Timon Gehr timon.gehr at gmx.ch
Mon Nov 14 13:39:45 PST 2011


On 11/14/2011 09:51 PM, Brad Anderson wrote:
> On Mon, Nov 14, 2011 at 1:29 PM, Timon Gehr <timon.gehr at gmx.ch
> <mailto:timon.gehr at gmx.ch>> wrote:
>
>     On 11/14/2011 08:47 PM, Andrei Alexandrescu wrote:
>
>         On 11/14/11 1:15 AM, Timon Gehr wrote:
>
>             Looks good, I think this is the right direction.
>
>             Nitpicks:
>
>             1.
>
>             // Type deduction works for function results. This is
>             important for
>             generic
>             // functions, such as min below, which works correctly for
>             all comparable
>             // types.
>             auto min(T1, T2)(T1 lhs, T2 rhs) {
>             return rhs < lhs ? rhs : lhs;
>             }
>
>             It does not. The two types need to have a common type as well.
>
>
>         It's difficult to be concise and complete simultaneously. The
>         underlying
>         assumption is that if two types are comparable, they also have a
>         common
>         type.
>
>
>     hm, maybe call the them 'compatible comparable types'?
>
>
>
>             2.
>
>             The scope statement example should actually show
>             transactional code.
>             Otherwise the poor reader feels fooled into clicking "See
>             example".
>             Using scope(exit) to write something at function exit is
>             useful for
>             debugging, but scope(failure) is the real thing that is
>             important to
>             show.
>
>
>         Good point.
>
>             3.
>
>             If contract inheritance is to be promoted on the front page
>             (and it is
>             certainly something that may attract developers), it should
>             actually
>             work.
>
>
>         Absolutely.
>
>
>     There has been disagreement on whether or not my bug report on the
>     matter was valid.
>
>     What it means for your example:
>
>     // Interfaces and classe
>     interface Printable {
>         void print(uint level)
>         in { assert(level > 0); } // contract is part of the interface
>     }
>
>     // Interface implementation
>     class Widget : Printable {
>         void print(uint level) { ... }
>     }
>
>     void main(){
>         Widget w = new Widget();
>         w.print(0); // passes through, but should not
>     }
>
>     Can you state in the issue tracker that the bug report is valid?
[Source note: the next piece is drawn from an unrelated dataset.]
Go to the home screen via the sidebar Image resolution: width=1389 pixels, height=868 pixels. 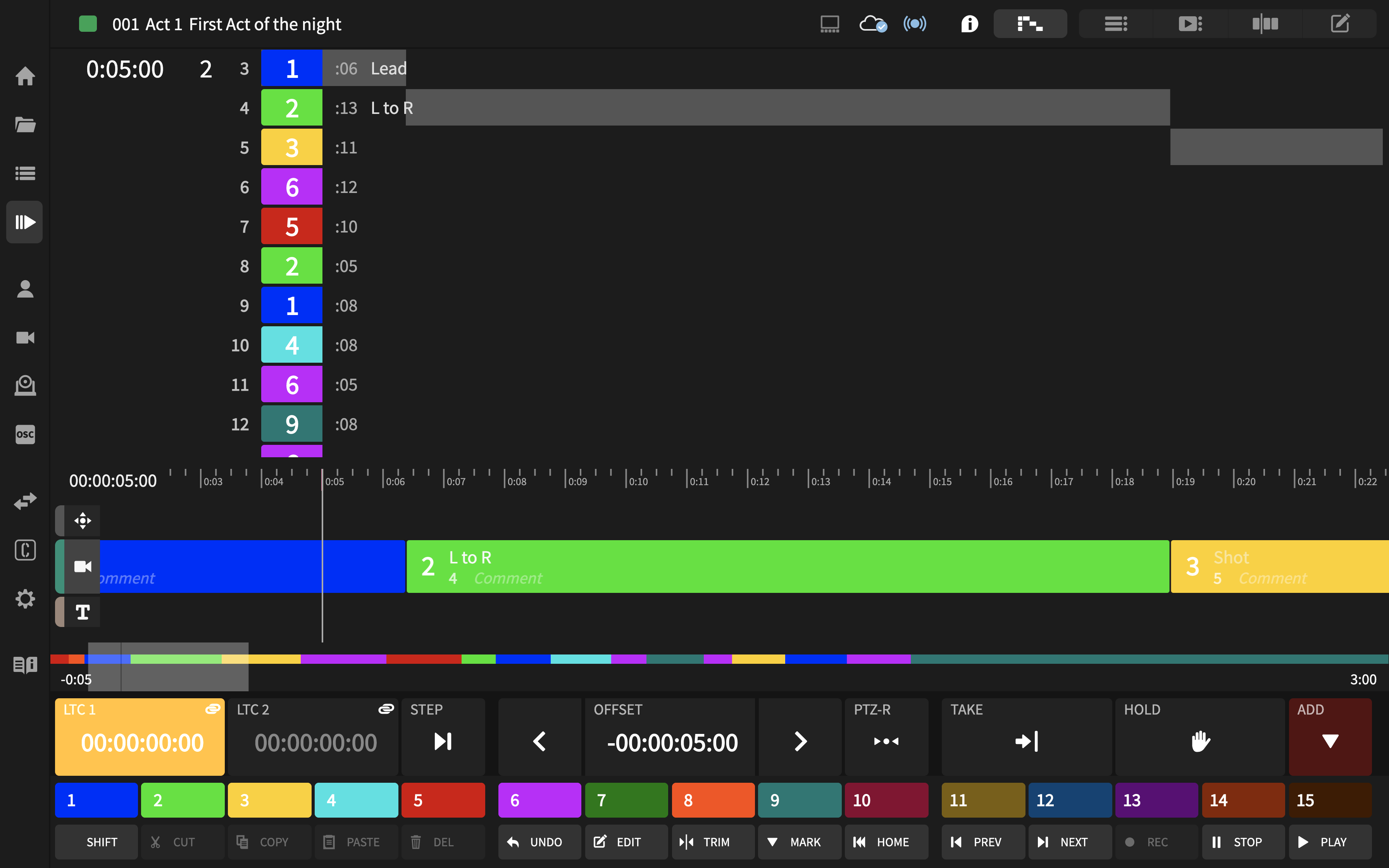click(x=25, y=76)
>     http://d.puremagic.com/issues/__show_bug.cgi?id=6856
>     <http://d.puremagic.com/issues/show_bug.cgi?id=6856>
>
>
>
>
>             4.
>
>             If we can find a less buzzy word than 'Multi-paradigm power'
>             to describe
>             D's multi-paradigm power, that would be nice, but I am also
>             fine with
>             the current state of affairs.
>
>             5.
>
>             The most important language features are not displayed at
>             all. Where are
>             Metaprogramming, CTFE and code generation? It sure is hard
>             to come up
>             with a short but convincing example, but I think we should
>             try to.
>
>
>         Those would be under the multi-paradigm thingie.
>
>
>     Ok. Maybe there could be a few LOC demonstrating the 'recurrence'
>     function generating a few fibonacci numbers. I think it is a nice
>     showcase, although I have never needed that particular function in
>     real code :o). It has also the potential of showing Phobos' lazy
>     functional style features. But unfortunately, most functional
>     programmers will shriek for a moment when they see the argument
>     order of 'take'.
>
>
>
> I think that's a good idea.  While learning D I became impressed with it
> when I solved Project Euler problem 2 ("By considering the terms in the
> Fibonacci sequence whose values do not exceed four million, find the sum
> of the even-valued terms.") with:
>
> auto answer = reduce!"a + b"(filter!"a % 2 == 0"(until!"a >
> 4_000_000"(recurrence!"a[n-1] + a[n-2]"(1, 1))));
>
> It'd look better with UFCS but it's still rather neat I think.

You can also use stride(..., 3) instead of filtering.